Futures of Negation: Jameson’s “Archaeologies of the Future” and Utopian
Science Fiction
Jameson complicates the specificity of utopian thought in science
fictions by situating these messages firmly in the sociocultural and
material histories that produce them. Jameson’s explication of the
historical conditions that generate individuated wishes for utopia is
understandable: the conditions that determine the nature of utopian
longing and protest are often the same ones that make society consider
utopia an irresponsible fantasy, or as Reinhold Niebuhr declared in 1952,
“an adolescent embarrassment.” Still, viewing utopia from a material and
psychological vantage can’t completely overcome the inherent vagueness in
the utopian impulse as Jameson describes it. His account of the cultural
and political forces in various eras that repress the desire for a better
world nevertheless leaves the utopian project orbiting on a general path,
far from the praxis that trenchant dissatisfaction with capitalism would
seemingly demand.
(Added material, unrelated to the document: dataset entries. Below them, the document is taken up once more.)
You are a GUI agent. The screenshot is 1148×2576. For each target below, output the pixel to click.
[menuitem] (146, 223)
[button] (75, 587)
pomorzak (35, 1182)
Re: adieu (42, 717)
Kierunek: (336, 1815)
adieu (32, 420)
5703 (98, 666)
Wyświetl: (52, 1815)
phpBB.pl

While his point is well taken that the inability to
imagine alternative societies would mark the triumph of capitalism,
Jameson perhaps overestimates the political practicality of the
imaginative process. This is a shortcoming that may leave some Marxists
who were expecting more material applicability dissatisfied. That said,
Jameson does well to remind us that “our most energetic imaginative leaps
into radical alternatives were little more than the projections of our own
social moment and historical or subjective situation” (211).